**DIRECTIONS:** The answer is a stretch of the material below, returned exactly: the line containing "You are a computer-use agent. Image resolution: width=2048", the line containing "Click a bullet point in the 리스트 list", and all lines between.

**RECORDS:**
────────────────────

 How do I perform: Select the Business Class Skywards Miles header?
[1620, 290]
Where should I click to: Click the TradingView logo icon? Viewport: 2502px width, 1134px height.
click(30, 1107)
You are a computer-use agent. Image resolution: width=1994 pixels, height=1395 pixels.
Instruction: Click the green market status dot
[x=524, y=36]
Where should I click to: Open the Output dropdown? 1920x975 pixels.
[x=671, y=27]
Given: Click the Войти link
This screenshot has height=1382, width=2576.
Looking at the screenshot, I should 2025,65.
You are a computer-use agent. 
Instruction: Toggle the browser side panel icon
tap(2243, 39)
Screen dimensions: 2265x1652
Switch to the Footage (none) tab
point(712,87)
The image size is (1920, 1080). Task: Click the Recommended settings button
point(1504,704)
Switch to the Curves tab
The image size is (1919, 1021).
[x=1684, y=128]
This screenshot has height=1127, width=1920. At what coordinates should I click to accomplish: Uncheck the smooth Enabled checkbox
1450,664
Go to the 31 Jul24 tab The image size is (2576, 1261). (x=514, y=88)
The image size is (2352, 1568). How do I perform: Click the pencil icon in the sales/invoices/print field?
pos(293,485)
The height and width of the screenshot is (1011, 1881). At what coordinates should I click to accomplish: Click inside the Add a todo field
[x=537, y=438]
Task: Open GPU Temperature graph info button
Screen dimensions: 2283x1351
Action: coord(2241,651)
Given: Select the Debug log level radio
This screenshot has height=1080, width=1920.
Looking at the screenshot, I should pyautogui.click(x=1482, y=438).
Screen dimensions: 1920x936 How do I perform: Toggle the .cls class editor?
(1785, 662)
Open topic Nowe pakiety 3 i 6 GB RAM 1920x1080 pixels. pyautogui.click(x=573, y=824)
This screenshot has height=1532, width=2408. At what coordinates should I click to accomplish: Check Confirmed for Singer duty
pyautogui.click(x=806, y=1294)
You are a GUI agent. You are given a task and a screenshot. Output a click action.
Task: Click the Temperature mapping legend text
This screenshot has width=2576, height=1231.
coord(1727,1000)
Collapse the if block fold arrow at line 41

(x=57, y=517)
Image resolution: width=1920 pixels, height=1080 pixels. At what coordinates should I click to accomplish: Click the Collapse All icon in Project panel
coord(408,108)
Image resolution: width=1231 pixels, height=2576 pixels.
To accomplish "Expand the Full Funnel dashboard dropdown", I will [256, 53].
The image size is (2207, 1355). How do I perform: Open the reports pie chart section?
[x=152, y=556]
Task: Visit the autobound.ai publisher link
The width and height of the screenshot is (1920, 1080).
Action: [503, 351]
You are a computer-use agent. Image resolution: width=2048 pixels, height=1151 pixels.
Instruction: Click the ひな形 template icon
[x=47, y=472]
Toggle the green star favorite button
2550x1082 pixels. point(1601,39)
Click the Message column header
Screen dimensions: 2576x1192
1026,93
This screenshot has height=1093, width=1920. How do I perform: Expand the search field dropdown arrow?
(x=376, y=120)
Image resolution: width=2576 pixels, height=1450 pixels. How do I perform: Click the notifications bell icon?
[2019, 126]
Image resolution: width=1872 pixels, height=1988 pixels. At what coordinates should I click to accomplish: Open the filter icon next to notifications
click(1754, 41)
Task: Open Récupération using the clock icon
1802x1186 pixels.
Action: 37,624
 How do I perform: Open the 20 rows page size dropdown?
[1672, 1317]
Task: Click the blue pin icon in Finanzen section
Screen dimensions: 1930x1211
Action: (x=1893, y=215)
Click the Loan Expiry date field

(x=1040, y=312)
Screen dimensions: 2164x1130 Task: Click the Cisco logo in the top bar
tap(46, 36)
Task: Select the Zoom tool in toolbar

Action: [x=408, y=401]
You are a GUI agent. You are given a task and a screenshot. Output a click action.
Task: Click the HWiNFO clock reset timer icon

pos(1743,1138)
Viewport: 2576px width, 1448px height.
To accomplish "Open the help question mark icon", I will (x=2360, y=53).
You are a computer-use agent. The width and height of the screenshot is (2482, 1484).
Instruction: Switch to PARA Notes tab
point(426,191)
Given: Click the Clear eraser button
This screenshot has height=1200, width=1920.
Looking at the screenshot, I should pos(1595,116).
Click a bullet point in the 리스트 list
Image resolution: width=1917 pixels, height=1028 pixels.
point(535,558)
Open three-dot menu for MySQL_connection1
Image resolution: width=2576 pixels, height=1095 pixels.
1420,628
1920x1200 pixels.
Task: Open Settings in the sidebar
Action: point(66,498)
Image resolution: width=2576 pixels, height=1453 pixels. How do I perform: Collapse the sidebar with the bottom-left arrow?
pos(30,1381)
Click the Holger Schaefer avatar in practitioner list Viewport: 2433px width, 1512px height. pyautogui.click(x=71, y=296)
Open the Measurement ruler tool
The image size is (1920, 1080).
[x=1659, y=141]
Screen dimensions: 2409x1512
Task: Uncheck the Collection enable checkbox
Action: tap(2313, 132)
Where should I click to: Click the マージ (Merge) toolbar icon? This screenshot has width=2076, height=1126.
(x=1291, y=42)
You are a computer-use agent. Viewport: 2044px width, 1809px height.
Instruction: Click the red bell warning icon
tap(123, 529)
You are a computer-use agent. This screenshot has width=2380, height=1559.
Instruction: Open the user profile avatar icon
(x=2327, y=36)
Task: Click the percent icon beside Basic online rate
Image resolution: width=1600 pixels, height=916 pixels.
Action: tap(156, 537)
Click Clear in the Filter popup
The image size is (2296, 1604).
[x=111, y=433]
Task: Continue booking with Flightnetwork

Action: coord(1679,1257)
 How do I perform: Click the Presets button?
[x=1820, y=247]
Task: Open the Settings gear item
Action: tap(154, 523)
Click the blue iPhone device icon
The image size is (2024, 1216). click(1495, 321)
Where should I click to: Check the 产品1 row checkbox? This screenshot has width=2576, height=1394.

────────────────────

**REPLY:**
You are a computer-use agent. Image resolution: width=2048 pixels, height=1151 pixels.
Instruction: Click the ひな形 template icon
[x=47, y=472]
Toggle the green star favorite button
2550x1082 pixels. point(1601,39)
Click the Message column header
Screen dimensions: 2576x1192
1026,93
This screenshot has height=1093, width=1920. How do I perform: Expand the search field dropdown arrow?
(x=376, y=120)
Image resolution: width=2576 pixels, height=1450 pixels. How do I perform: Click the notifications bell icon?
[2019, 126]
Image resolution: width=1872 pixels, height=1988 pixels. At what coordinates should I click to accomplish: Open the filter icon next to notifications
click(1754, 41)
Task: Open Récupération using the clock icon
1802x1186 pixels.
Action: 37,624
 How do I perform: Open the 20 rows page size dropdown?
[1672, 1317]
Task: Click the blue pin icon in Finanzen section
Screen dimensions: 1930x1211
Action: (x=1893, y=215)
Click the Loan Expiry date field

(x=1040, y=312)
Screen dimensions: 2164x1130 Task: Click the Cisco logo in the top bar
tap(46, 36)
Task: Select the Zoom tool in toolbar

Action: [x=408, y=401]
You are a GUI agent. You are given a task and a screenshot. Output a click action.
Task: Click the HWiNFO clock reset timer icon

pos(1743,1138)
Viewport: 2576px width, 1448px height.
To accomplish "Open the help question mark icon", I will (x=2360, y=53).
You are a computer-use agent. The width and height of the screenshot is (2482, 1484).
Instruction: Switch to PARA Notes tab
point(426,191)
Given: Click the Clear eraser button
This screenshot has height=1200, width=1920.
Looking at the screenshot, I should pos(1595,116).
Click a bullet point in the 리스트 list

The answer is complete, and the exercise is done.